Francia Márquez y la fuerza de su lucha ancestral

Por GERMÁN AYALA OSORIO

Irrumpió Francia Márquez Mina en el escenario político electoral con una fuerza capaz de perturbar la tranquilidad de amplios sectores de la sociedad colombiana que practican activamente el racismo, mientras otros tantos lo validan en un vergonzoso silencio.

Si la bella e inteligente Francia Márquez se convierte en vicepresidenta, los amigos de la discriminación, la segregación y el purismo racial la pasarán muy mal durante los cuatro años de gobierno. Podría ser diferente si entran en el proceso de aceptar que han cometido el grave error de estigmatizar y excluir a cientos de miles de hermanos de sangre. Y es así, porque ellos mismos tienen sangre negra e indígena. Somos el resultado de un largo y violento proceso de mestizaje, del que millones aún se avergüenzan.

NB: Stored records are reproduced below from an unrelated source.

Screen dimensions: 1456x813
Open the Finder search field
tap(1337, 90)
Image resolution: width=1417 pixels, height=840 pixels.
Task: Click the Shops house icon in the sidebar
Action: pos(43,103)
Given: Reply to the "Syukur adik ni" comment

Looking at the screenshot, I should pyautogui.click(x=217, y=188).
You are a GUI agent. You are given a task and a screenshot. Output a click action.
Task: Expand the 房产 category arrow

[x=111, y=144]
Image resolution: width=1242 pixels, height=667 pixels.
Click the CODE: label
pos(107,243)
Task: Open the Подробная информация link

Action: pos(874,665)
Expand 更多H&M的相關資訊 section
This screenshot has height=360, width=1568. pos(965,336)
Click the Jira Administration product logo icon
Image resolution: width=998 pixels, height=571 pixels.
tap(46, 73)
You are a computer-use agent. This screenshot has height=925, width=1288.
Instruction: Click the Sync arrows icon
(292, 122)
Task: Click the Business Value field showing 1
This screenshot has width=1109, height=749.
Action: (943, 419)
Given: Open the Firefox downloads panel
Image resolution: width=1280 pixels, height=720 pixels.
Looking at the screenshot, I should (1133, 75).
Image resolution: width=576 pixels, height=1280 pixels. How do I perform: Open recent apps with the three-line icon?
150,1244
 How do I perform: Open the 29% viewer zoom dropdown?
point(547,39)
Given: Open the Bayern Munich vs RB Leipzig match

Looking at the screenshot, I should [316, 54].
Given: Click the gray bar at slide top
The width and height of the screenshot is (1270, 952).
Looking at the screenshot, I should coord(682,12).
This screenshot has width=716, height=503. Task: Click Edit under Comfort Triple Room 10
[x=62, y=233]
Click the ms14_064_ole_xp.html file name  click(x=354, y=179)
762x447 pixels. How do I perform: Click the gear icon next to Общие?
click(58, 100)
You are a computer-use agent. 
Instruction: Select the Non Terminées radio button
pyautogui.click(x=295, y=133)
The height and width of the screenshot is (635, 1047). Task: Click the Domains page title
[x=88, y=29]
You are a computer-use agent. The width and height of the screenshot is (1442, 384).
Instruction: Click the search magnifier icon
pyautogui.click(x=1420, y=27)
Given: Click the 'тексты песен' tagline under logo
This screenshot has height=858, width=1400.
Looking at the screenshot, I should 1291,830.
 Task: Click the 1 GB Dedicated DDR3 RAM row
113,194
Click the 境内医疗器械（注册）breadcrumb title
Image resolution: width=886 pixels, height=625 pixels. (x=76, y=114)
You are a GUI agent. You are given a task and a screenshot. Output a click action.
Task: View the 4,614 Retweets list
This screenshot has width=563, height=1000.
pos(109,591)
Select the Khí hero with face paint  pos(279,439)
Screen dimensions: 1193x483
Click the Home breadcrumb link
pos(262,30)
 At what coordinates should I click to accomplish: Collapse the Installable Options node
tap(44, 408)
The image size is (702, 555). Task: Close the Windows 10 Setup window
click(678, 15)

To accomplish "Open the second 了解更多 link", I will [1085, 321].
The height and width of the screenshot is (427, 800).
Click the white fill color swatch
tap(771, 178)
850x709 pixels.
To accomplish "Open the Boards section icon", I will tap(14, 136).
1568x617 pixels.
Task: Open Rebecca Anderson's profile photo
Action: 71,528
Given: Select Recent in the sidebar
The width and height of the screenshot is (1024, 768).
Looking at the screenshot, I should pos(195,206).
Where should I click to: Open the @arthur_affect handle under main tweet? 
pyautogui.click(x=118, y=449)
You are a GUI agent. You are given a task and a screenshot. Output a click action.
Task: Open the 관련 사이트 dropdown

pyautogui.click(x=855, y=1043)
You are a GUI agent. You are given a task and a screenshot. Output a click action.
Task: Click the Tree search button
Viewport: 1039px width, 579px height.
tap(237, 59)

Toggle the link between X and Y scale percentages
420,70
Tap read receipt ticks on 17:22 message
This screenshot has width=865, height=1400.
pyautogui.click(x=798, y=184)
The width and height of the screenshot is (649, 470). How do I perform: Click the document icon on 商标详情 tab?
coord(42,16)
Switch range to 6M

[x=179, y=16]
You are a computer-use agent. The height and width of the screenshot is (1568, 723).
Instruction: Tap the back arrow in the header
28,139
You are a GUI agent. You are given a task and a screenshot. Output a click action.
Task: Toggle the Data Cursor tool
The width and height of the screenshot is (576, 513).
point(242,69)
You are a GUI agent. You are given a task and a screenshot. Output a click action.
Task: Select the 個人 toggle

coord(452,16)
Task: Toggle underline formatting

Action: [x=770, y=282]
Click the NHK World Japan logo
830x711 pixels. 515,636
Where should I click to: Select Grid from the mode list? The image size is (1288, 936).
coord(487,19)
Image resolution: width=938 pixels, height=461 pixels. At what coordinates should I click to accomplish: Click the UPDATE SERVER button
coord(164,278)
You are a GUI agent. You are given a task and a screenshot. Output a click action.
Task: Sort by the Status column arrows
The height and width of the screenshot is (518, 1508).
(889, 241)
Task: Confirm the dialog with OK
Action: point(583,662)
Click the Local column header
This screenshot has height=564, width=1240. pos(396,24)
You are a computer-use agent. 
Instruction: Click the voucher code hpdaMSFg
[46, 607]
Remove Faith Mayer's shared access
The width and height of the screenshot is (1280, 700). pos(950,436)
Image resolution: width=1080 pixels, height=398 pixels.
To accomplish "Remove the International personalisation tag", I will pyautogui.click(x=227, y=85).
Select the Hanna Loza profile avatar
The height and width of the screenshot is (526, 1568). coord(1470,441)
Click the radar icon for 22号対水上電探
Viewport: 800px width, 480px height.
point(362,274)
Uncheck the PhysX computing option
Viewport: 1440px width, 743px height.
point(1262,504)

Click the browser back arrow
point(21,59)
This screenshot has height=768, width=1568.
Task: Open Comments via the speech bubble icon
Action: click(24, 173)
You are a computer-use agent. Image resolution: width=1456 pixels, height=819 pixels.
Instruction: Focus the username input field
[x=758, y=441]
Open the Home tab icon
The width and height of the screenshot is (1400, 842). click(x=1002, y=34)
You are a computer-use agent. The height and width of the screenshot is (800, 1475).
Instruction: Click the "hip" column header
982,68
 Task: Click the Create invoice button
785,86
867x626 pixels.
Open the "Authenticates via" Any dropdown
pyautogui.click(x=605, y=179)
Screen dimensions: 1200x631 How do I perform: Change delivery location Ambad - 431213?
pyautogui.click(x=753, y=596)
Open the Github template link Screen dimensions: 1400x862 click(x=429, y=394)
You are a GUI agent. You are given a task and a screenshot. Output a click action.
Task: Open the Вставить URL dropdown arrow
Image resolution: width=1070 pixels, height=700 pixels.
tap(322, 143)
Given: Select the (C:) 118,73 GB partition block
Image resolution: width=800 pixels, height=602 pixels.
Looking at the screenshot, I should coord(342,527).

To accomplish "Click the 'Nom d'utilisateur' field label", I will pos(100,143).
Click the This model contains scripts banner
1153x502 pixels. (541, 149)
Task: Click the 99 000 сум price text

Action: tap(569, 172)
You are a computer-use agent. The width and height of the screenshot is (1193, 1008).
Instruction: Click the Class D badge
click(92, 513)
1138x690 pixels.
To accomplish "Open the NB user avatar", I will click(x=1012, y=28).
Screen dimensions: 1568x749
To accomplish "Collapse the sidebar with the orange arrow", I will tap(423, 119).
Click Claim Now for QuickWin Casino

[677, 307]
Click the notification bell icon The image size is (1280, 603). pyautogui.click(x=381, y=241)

Los vimos disparando y maldiciendo a los miembros de la Minga Indígena que llegaron a Cali a respaldar a los jóvenes que se levantaron en lo que se llamó el estallido social. Esos mismos que agredieron física y verbalmente a los indígenas Nasa, odian a mujeres como Francia Márquez. Niegan ser racistas, porque aplauden a rabiar a los deportistas afros, en particular a los futbolistas. También, porque admiran su “tumbao y la sabrosura al bailar”. Pero hasta ahí. Ver a uno de ellos en el poder les resulta inaceptable, porque siguen anclados en el pasado, en las instituciones esclavistas. Imagino, entonces, el malestar, la rabia y la desazón que los embargará si Márquez Mina, junto a Gustavo Petro, llegan a la Casa de Nariño.

Aquellos «blancos», ricos, educados y con propiedades se quedaron en ese mundo binario de los estereotipos. Lo negro y lo indígena al decir de María Emma Wills (2002) se entiende como lo opuesto a lo blanco… A las poblaciones indígenas o negras las élites las inventan como perezosas, faltas de aptitudes para acumular, proclives a asumirse en hábitos disolutos y en permanente estado de embriaguez»(p.68).

Márquez Mina es ejemplo de la lucha ancestral negra. Es un símbolo de resistencia y dignidad para campesinos, afros e indígenas. La defensa de su territorio y las territorialidades allí surgidas, hacen aún más grandes los caminos que han de seguir recorriendo sus hermanos de lucha.  Su irrupción en la política electoral debe servir de parte aguas para repensar el modelo de desarrollo agro extractivo que impuso esa racionalidad blanca moderna que todavía opera bajo las lógicas esclavistas de la Mita y la Encomienda.

Los pueblos afros de Colombia están en la obligación de asumir las luchas ambientales y territoriales de Márquez Mina como un ejemplo a seguir. No hay tiempo para diferencias y sobresaltos.

El abrazo ancestral que envía Francia Márquez es para todas y todos. Y eso incluye, por supuesto, a los que creyéndose blancos desdicen del mestizaje del que son hijos. Ojalá Márquez Mina lidere el proceso que nos lleve a aceptarnos como hijos de un valioso y hermoso mestizaje. El tiempo de los vergonzantes raciales ya pasó. Sus miedos y vergüenzas serán arrastradas por la fuerza ciclónica de una mujer negra cuya dignidad, lucha y sapiencia llegaron para hacerse costumbre.